7. Comparative Summary and Emerging Trends

Traditional vs Modern Edge Approaches: Dual-node designs, hybrid edge-P2P overlays, federated hierarchies, and serverless microservice stacks all outperform traditional single-node or cloud-centric deployments in mission-critical low-latency, privacy, and resilience metrics (Ramu, 2023, Serena et al., 2021, Gupta et al., 11 Oct 2025, Carpio et al., 2020).
Performance-Availability Trade-offs: Local, redundancy-enhanced edge architectures (dual-node, cluster) provide sub-100 ms failover and avoid cloud latency/bandwidth bottlenecks at the cost of increased hardware and sync complexity (Ramu, 2023).

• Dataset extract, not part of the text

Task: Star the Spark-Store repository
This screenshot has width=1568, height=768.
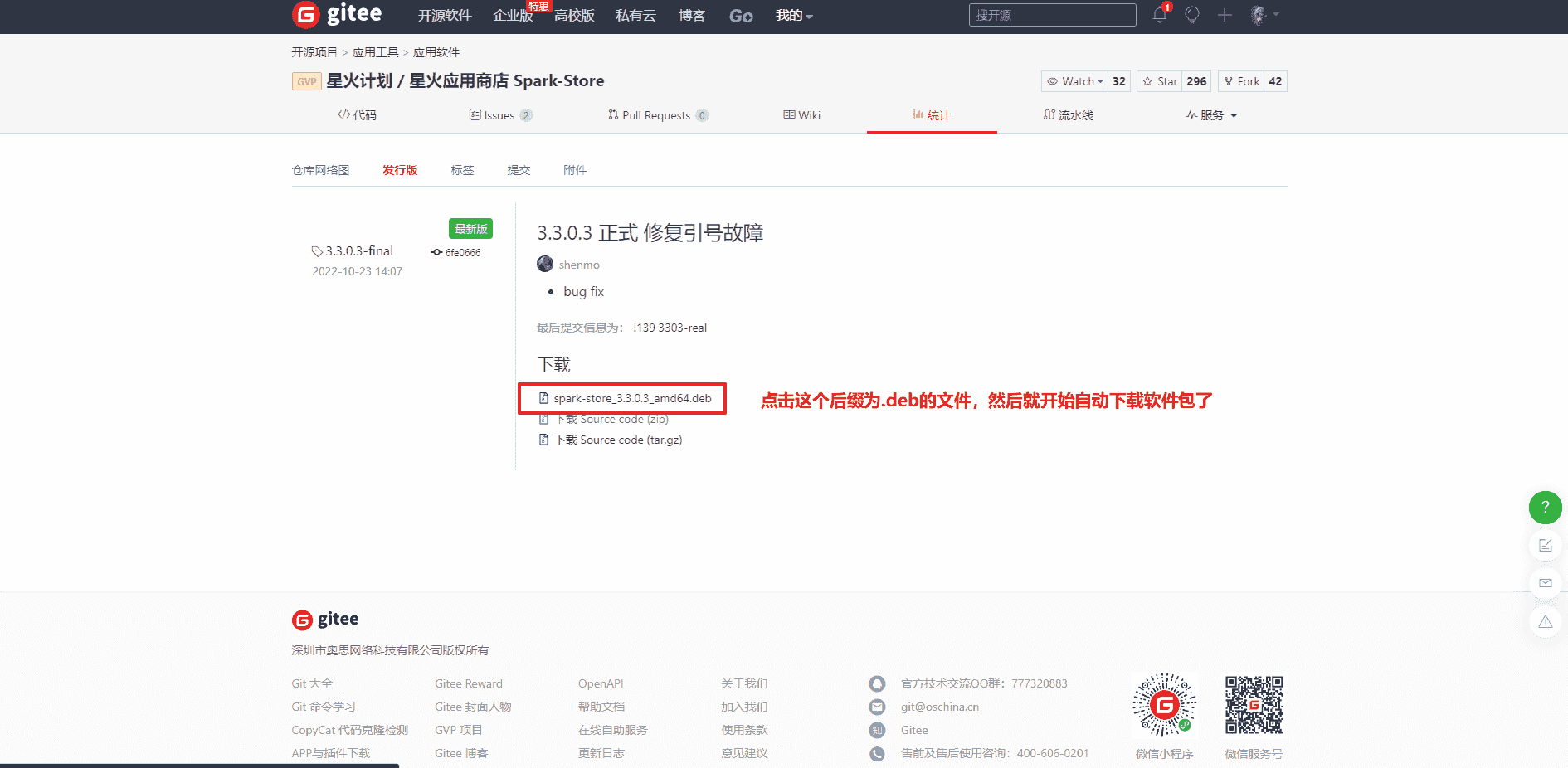Action: (x=1160, y=81)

Scalability and Flexibility: Modular microservices, P2P overlays, and federated frameworks favor horizontal scaling and resource harvesting; platforms such as EdgeSphere demonstrate cross-domain, context-aware scheduling in three-tier models (Makaya et al., 2024).
Programmability and Hardware Acceleration: Recent advances in near-memory compute, neuromemristive circuits, and container-based design lower the power and area barrier for always-on, in situ AI at the network edge (Caon et al., 2024, Krestinskaya et al., 2018).
Future Architectures: Next-generation edge will likely combine network-aware scheduling, AI-driven orchestration, and security primitives, leveraging both lightweight, ephemeral microservices and persistent, functionally specialized hardware (Gupta et al., 11 Oct 2025, Caon et al., 2024, Marpu et al., 9 Jul 2025).

Edge computing architectures are thus a multidimensional domain, continuously evolving toward federated, resilient, and context-adaptive forms, driven by application demands and foundational advances in both hardware and distributed systems theory.